The Sense of an Ending PDF Author: Julian Barnes
Publisher: Vintage
ISBN: 0307957330
Category : Fiction
Languages : en
Pages : 158

Book Description
BOOKER PRIZE WINNER • NATIONAL BESTSELLER • A novel that follows a middle-aged man as he contends with a past he never much thought about—until his closest childhood friends return with a vengeance: one of them from the grave, another maddeningly present. A novel so compelling that it begs to be read in a single setting, The Sense of an Ending has the psychological and emotional depth and sophistication of Henry James at his best, and is a stunning achievement in Julian Barnes's oeuvre. Tony Webster thought he left his past behind as he built a life for himself, and his career has provided him with a secure retirement and an amicable relationship with his ex-wife and daughter, who now has a family of her own. But when he is presented with a mysterious legacy, he is forced to revise his estimation of his own nature and place in the world.
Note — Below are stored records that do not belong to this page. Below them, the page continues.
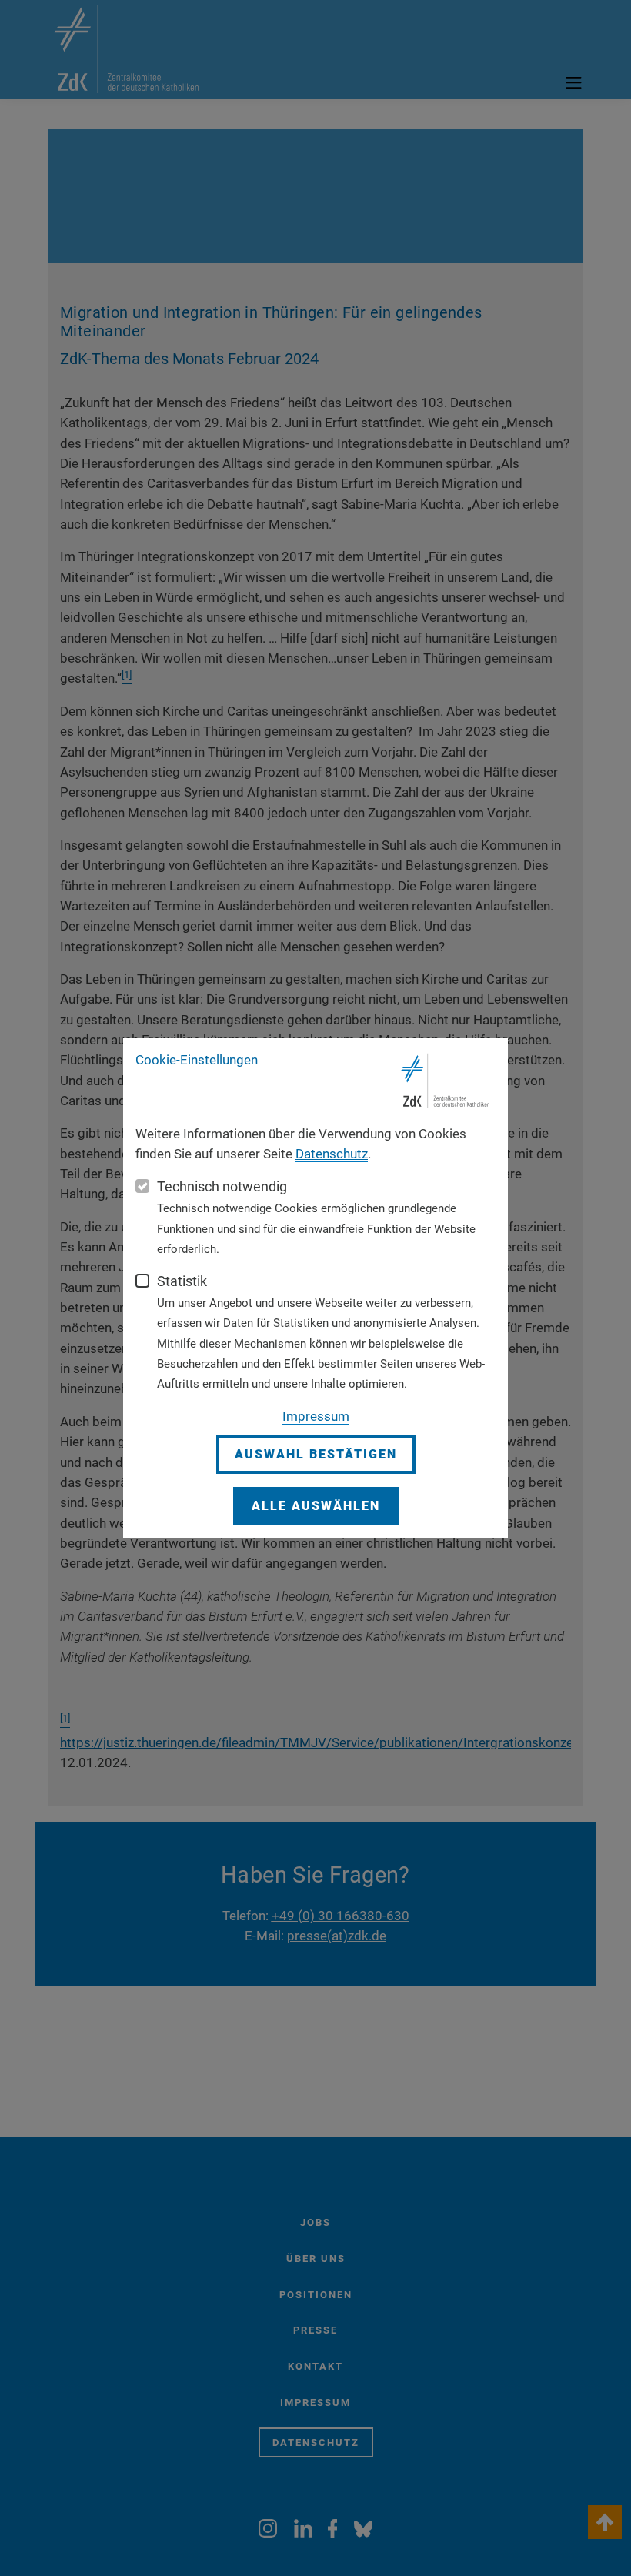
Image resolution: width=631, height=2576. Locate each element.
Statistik (182, 1281)
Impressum (315, 1416)
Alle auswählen (316, 1505)
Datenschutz (331, 1153)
American Cultures as Transnational Performance

American Cultures as Transnational Performance PDF Author: Katrin Horn
Publisher: Routledge
ISBN: 1000433404
Category : Social Science
Languages : en
Pages : 220

Book Description
This book investigates transnational processes through the analytic lens of cultural performance. Structured around key concepts of performance studies––commons, skills, and traces––this edited collection addresses the political, normative, and historical implications of cultural performances beyond the limits of the (US) nation-state. These three central aspects of performance function as entryways to inquiries into transnational processes and allow the authors to shift the discussion away from text-centered approaches to intercultural encounters and to bring into focus the dynamic field that opens up between producer, art work, context, setting, and audience in the moment of performance as well as in its afterlife. The chapters provide fresh, performance-based approaches to notions of transcultural mobility and circulation, transnational cultural experience and knowledge formation, transnational public spheres, and identities’ rootedness in both specific local places and diasporic worlds beyond the written word. This book will be of great interest to scholars and students of American studies, performance studies, and transnational studies

Blood and Thunder

Blood and Thunder PDF Author: Hampton Sides
Publisher: Anchor
ISBN: 0307387674
Category : History
Languages : en
Pages : 626

Book Description
NATIONAL BESTSELLER • From the author of Ghost Soldiers comes an eye-opening history of the American conquest of the West—"a story full of authority and color, truth and prophecy" (The New York Times Book Review). In the summer of 1846, the Army of the West marched through Santa Fe, en route to invade and occupy the Western territories claimed by Mexico. Fueled by the new ideology of “Manifest Destiny,” this land grab would lead to a decades-long battle between the United States and the Navajos, the fiercely resistant rulers of a huge swath of mountainous desert wilderness. At the center of this sweeping tale is Kit Carson, the trapper, scout, and soldier whose adventures made him a legend. Sides shows us how this illiterate mountain man understood and respected the Western tribes better than any other American, yet willingly followed orders that would ultimately devastate the Navajo nation. Rich in detail and spanning more than three decades, this is an essential addition to our understanding of how the West was really won.